PROBLEM TO WORK ON -
For the records that follow, please set down exactly the lines between the one holding "Task: Click the lowest" and the one holding "Task: Click the poster", inclusive, and only those.
*** DATA FOR THE TASK ***
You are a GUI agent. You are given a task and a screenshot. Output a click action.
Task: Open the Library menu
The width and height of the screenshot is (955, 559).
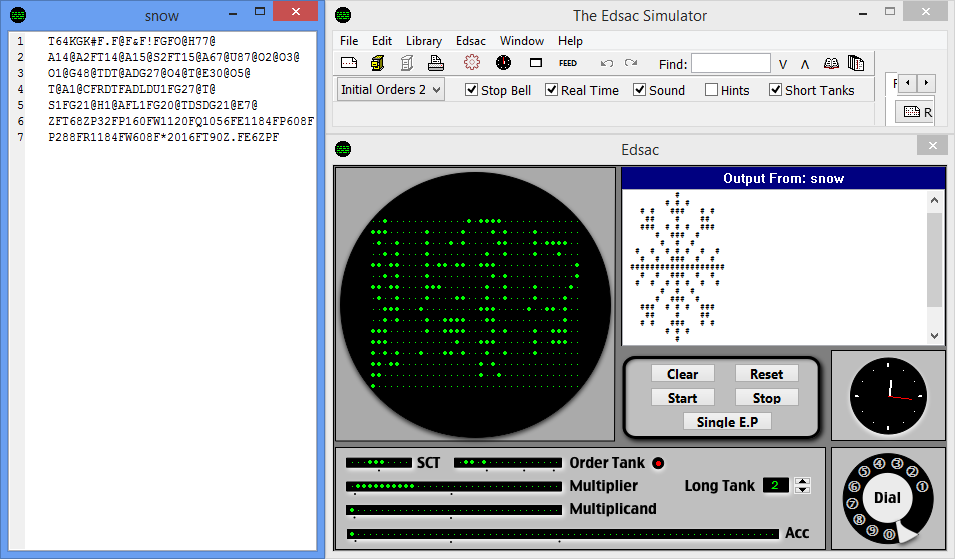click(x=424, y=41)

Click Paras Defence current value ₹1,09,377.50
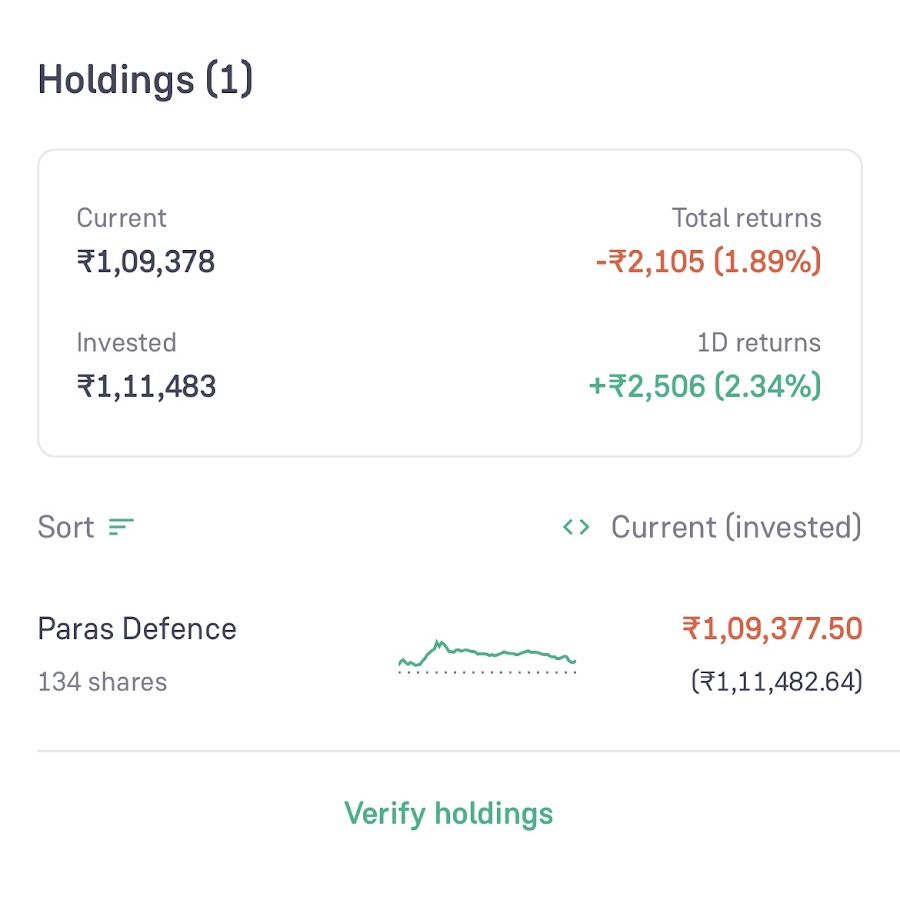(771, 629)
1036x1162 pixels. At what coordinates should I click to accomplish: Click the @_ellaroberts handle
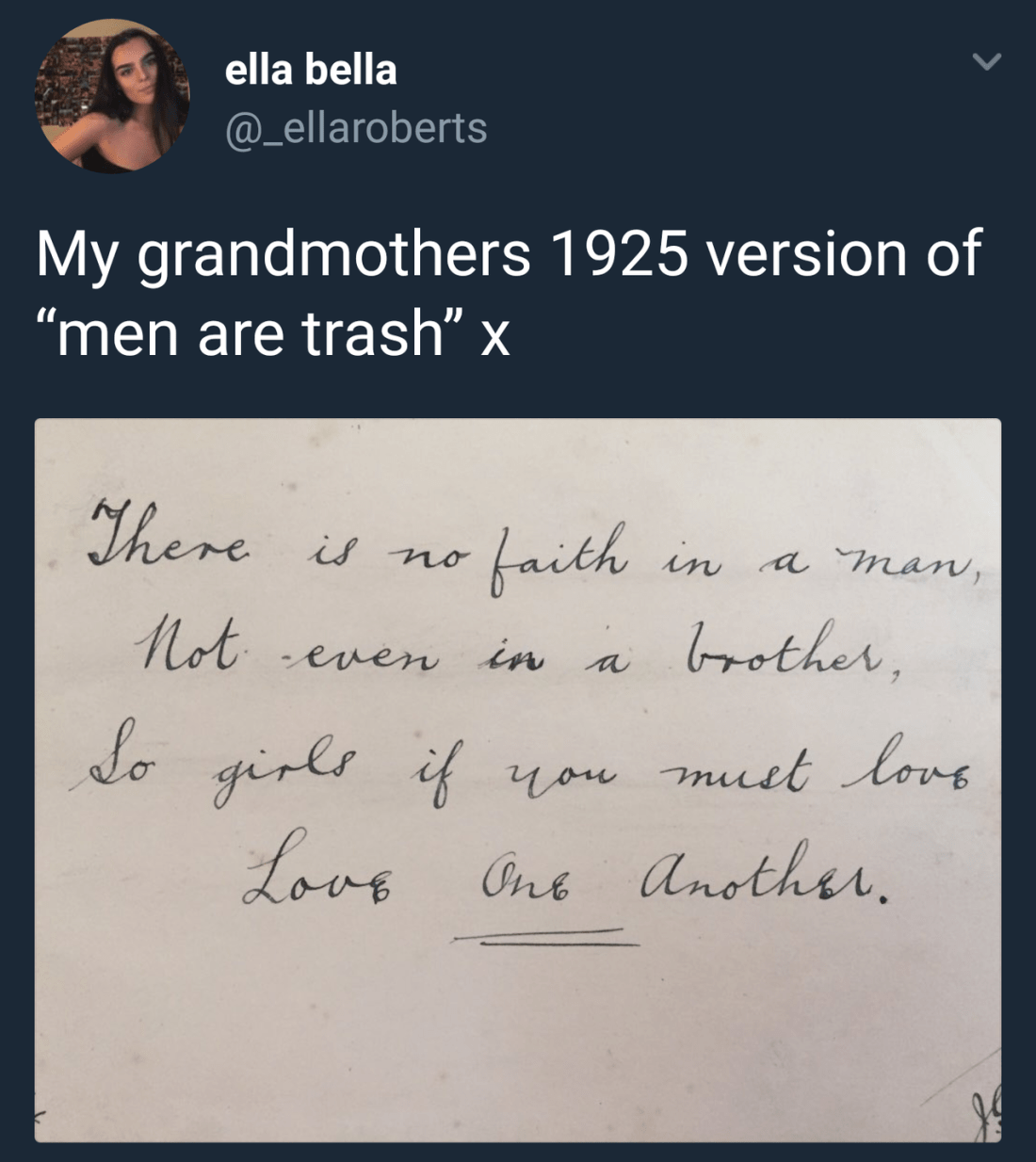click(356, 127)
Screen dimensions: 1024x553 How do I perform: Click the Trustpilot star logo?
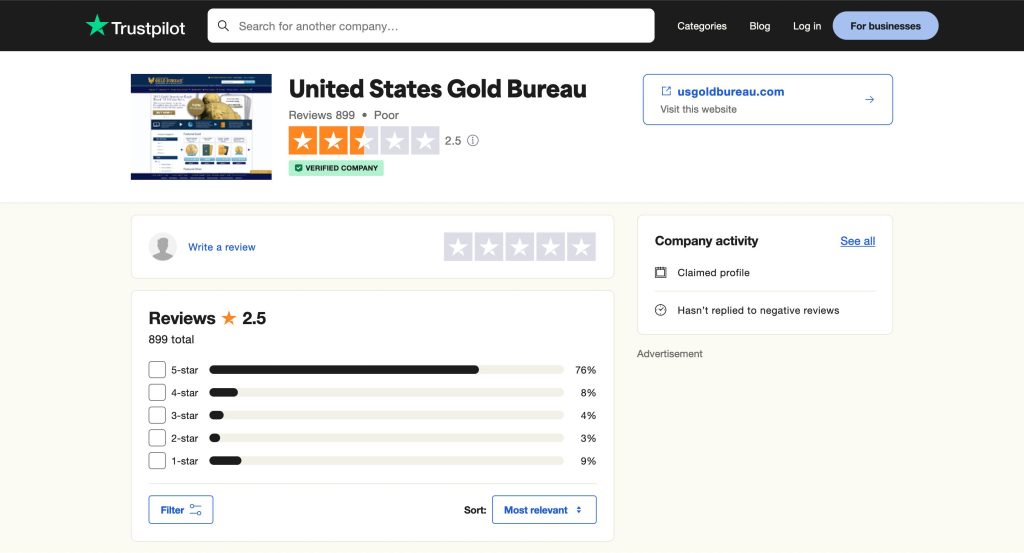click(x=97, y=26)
***
*** DATA FOR THE TASK ***
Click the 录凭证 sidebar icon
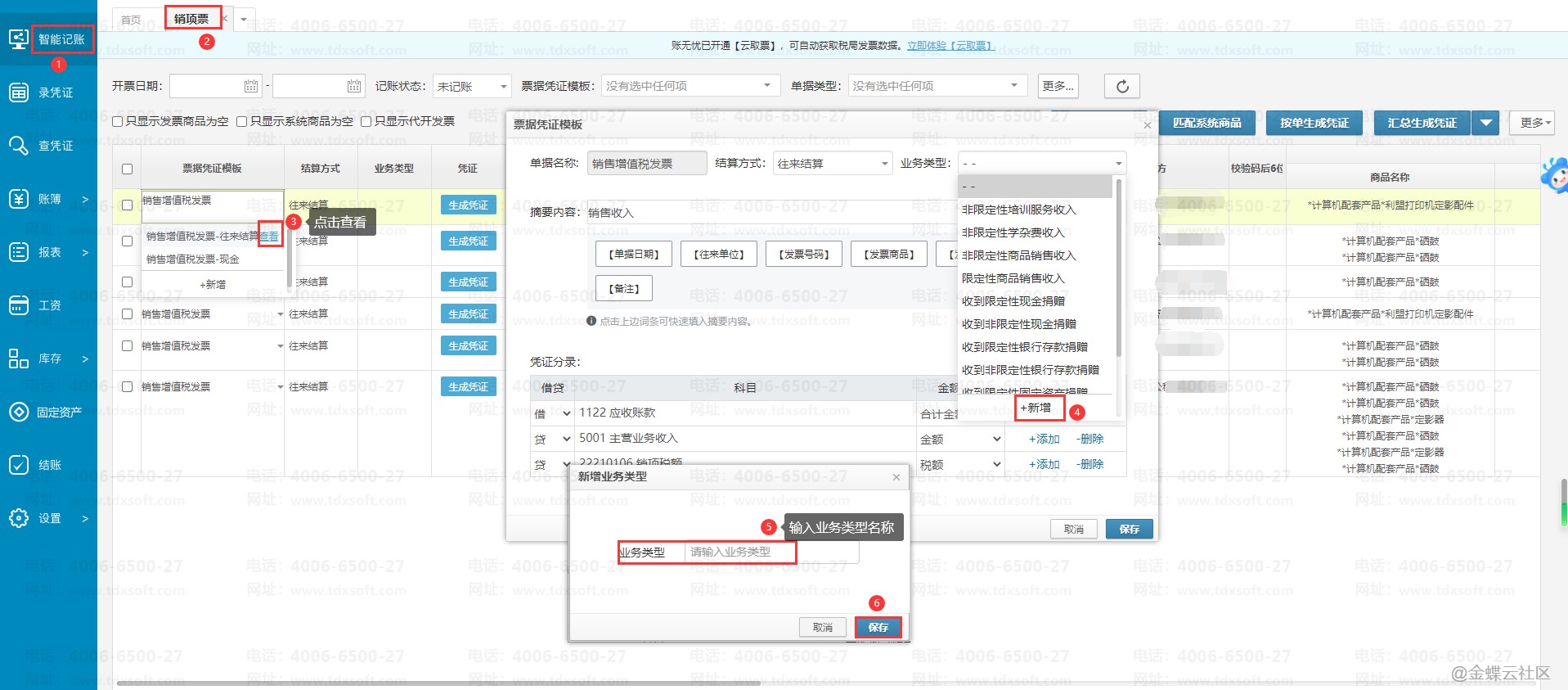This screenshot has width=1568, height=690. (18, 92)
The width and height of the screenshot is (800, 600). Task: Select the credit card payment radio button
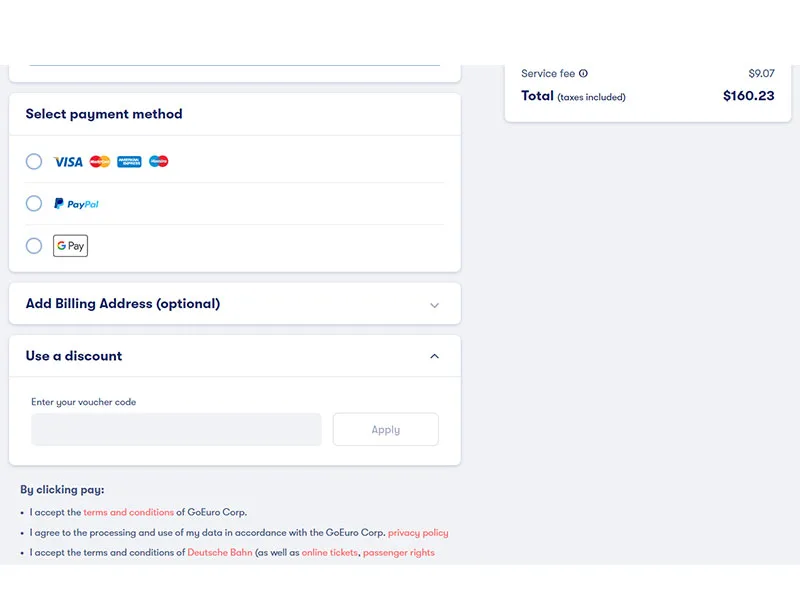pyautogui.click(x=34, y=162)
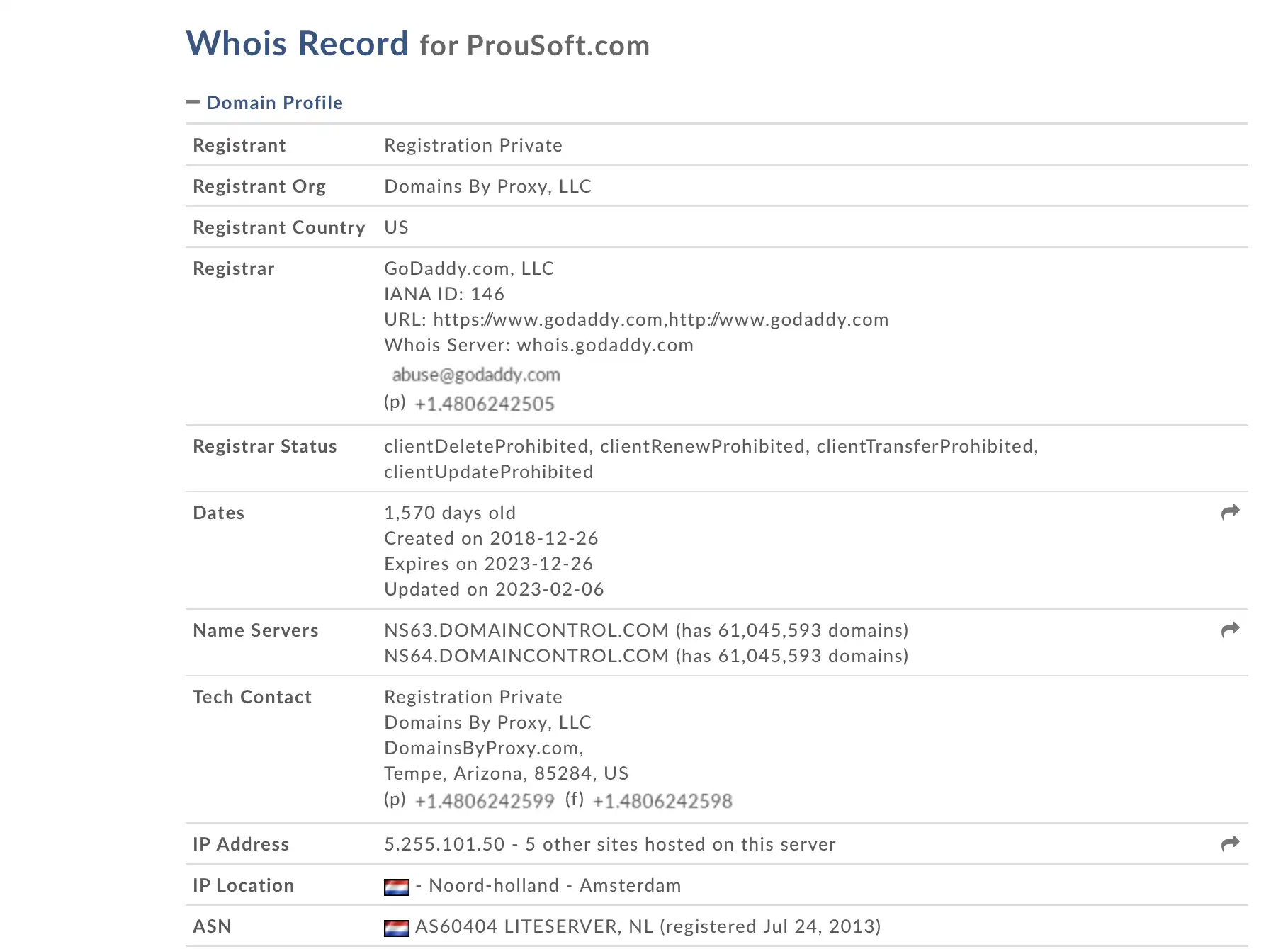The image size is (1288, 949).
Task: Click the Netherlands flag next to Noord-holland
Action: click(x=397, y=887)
***
*** DATA FOR THE TASK ***
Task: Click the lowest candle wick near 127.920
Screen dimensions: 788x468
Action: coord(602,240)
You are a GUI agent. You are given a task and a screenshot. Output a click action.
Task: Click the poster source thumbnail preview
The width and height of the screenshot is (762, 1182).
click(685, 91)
***
RESPONSE FOR THIS EXERCISE -
Task: Click the lowest candle wick near 127.920
Screen dimensions: 788x468
Action: coord(602,240)
You are a GUI agent. You are given a task and a screenshot. Output a click action.
Task: Click the poster source thumbnail preview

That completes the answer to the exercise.